Ambassador Copenhagen Denmark restaurant review

2/5

Ambassador

Situated in the traffic hum of HC Andersen’s Boulevard, Ambassador Indian Dining brings a sharper edge to Copenhagen’s curry game. This sleek, dark-toned spot serves classic North Indian dishes with polish – butter chicken lands silky, chicken tikka is fire-kissed and tender and the vegan aloo matar holds its own. Co-run by brothers Aman and Ramanpreet Singh, the kitchen is rooted in family tradition but isn’t stuck in nostalgia. The space is moody but smart – textured walls, sculptural lighting, none of the usual kitsch.
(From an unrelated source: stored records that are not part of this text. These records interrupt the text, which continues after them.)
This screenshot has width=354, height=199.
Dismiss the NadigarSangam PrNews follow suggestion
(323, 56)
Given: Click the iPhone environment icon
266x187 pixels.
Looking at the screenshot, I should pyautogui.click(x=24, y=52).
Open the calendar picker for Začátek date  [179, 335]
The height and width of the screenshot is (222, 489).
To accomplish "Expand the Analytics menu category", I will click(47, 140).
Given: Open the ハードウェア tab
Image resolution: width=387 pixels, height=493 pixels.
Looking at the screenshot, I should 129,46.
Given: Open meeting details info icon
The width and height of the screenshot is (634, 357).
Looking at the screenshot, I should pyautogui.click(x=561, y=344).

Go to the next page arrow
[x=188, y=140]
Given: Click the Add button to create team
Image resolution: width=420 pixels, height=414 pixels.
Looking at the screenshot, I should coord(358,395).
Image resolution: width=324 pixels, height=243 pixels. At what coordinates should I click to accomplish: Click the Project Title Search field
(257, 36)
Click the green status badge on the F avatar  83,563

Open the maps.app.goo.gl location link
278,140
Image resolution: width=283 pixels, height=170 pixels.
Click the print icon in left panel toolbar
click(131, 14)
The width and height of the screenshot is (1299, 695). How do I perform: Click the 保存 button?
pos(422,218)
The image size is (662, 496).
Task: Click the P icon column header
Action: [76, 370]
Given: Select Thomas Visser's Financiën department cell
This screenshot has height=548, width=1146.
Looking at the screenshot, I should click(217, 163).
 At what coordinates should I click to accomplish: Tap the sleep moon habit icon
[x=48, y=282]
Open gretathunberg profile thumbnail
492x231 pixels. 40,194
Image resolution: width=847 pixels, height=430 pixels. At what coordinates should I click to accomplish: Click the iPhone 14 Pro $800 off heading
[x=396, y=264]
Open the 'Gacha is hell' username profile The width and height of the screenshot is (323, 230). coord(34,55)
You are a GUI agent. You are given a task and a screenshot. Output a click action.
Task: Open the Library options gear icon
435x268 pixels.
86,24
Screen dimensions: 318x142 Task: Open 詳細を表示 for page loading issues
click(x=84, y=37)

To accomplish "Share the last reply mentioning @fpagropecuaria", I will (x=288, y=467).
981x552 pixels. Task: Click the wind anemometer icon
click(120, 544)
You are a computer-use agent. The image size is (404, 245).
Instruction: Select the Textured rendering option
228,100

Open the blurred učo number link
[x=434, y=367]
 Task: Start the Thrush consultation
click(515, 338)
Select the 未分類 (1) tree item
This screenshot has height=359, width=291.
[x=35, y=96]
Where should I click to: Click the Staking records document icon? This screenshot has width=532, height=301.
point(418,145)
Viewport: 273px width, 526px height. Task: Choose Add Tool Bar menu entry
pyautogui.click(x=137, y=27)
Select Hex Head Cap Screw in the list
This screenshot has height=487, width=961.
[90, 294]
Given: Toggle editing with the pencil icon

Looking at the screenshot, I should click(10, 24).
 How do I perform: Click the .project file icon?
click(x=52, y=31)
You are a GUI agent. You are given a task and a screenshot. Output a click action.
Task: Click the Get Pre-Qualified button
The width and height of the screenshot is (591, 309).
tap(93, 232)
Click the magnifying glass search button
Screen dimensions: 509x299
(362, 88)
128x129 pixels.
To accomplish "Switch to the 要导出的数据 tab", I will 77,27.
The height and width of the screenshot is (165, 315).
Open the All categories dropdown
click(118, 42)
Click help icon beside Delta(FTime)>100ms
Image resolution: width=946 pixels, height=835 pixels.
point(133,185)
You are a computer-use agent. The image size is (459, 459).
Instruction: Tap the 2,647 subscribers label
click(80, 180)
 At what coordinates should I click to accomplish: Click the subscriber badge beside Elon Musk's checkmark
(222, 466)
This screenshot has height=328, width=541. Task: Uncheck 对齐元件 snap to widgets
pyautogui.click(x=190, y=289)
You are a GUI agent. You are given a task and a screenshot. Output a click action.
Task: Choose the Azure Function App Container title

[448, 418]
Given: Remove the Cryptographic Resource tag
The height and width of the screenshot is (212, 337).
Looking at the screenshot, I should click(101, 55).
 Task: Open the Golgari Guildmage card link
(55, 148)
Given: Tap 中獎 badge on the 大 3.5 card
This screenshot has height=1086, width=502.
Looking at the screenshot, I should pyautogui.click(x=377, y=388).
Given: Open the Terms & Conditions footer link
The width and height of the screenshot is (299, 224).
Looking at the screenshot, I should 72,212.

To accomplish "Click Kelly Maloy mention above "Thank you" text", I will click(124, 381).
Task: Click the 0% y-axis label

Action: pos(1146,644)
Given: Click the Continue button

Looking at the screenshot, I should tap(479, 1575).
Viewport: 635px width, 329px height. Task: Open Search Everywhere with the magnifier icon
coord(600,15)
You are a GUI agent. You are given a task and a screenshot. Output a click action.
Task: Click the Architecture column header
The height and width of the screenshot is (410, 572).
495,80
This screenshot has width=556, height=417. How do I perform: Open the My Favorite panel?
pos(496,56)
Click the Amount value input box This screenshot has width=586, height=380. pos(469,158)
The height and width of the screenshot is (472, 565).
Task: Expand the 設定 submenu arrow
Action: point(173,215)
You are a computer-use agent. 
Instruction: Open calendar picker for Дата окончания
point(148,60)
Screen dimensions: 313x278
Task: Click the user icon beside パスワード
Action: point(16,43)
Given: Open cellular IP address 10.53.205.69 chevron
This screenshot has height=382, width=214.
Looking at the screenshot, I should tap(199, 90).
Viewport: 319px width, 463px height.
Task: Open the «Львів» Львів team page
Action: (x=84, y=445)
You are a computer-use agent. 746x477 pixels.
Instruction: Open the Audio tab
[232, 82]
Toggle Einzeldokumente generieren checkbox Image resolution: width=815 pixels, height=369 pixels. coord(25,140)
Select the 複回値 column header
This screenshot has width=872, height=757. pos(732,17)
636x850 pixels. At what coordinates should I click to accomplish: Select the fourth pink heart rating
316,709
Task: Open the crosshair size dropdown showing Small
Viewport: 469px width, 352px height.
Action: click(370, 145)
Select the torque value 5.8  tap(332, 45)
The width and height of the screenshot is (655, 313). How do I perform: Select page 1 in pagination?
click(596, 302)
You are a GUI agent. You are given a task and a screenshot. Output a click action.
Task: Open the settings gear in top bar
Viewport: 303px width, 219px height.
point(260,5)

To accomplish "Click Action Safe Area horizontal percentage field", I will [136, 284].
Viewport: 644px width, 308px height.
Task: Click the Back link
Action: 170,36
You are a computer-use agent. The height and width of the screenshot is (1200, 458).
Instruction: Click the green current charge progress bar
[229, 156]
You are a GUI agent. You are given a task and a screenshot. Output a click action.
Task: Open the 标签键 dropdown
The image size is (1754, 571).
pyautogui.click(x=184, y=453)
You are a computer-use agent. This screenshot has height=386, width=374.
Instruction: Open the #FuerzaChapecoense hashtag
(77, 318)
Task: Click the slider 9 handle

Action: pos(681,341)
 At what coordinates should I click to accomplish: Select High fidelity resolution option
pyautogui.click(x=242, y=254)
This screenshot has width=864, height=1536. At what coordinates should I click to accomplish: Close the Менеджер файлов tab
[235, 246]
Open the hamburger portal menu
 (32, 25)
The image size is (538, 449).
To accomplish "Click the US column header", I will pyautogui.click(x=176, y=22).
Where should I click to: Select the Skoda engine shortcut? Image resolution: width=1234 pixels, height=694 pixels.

A welcome detour from smørrebrød fatigue, Ambassador manages to be both familiar and surprising, with enough heat and ambition to make it more than just another tikka joint.

Ambassador
H.C. Andersens Boulevard 11
Copenhagen
Denmark

Photography courtesy of Ambassador

April

Epicurus Copenhagen Denmark restaurant review
Epicurus Copenhagen Denmark restaurant review

23/4

Epicurus

Epicurus – a welcome addition to Copenhagen’s high-concept dining scene – part supper club, part jazz salon, all precision. Conceived by jazz pianist Niels Lan Doky with partners from Geranium and Dragsholm Slot, it’s a stage for sensory indulgence. Chef Oliver Bergholt delivers Nordic-French plates that hit familiar notes with finesse – think truffle gougères, scallops in green apple sauce, grilled pigeon over mash. Downstairs, live jazz pulses beneath a Miles Davis painting, while cocktails – like the clarified milk punch with jasmine – are poured with the same polish as the piano solos. It’s not only theatre. It’s taste, texture and tone, in synch.

Epicurus
Rosenborggade 15
Copenhagen
Denmark

Photography courtesy of Emil Vendelbo Stegemejer and Epicurus

Elan Restaurant Copenhagen Denmark restaurant review
Elan Restaurant Copenhagen Denmark restaurant review

23/4

Élan Restaurant

Without fuss or fanfare Élan arrives in central Copenhagen with low-key confidence and a Mediterranean agenda. The menu swings from croque monsieur and steak tartare by day to richer, shareable dishes after dark. Think grilled squid, burrata, anchovy-dressed greens. Smørrebrød makes a cameo at lunch, but the vibe is more Marseille than Nyhavn. Interiors are clean, chalky and warm, with a courtyard that’s likely to be this summer’s hardest table. The wine list is unapologetically French, with over 20 by the glass and plenty of Burgundy muscle. No gimmicks, no overwrought plating – just good food, serious wine and a sense that Copenhagen might finally be relaxing a little.

Élan Restaurant
Store Kongensgade 62
Copenhagen
Denmark

Photography courtesy of Élan Restaurant

Wulff & Konstali Vesterbro Copenhagen Denmark restaurant review

15/4

Wulff & Konstali Vesterbro

Wulff & Konstali’s Vesterbro outpost doesn’t do brunch, but lets you build it. Pick five or seven dishes from a rotating menu of over 20 options: pecorino-laced scrambled eggs, sea buckthorn yoghurt, serrano focaccia or a cardamom bun that could pass for dessert. The space, designed by Studio David Thulstrup, is diner-meets-Scandi. Glazed blue tiles, lava stone tables and curved neon lighting make it feel more gallery than café. Store manager Niels Emil Løkkegaard keeps things humming, while the kitchen bakes through the night to stock the pastry case by morning. It’s casual, yes – but with a precision that makes even a cinnamon roll feel curated. Brunch runs daily and the locals know it’s best enjoyed slowly.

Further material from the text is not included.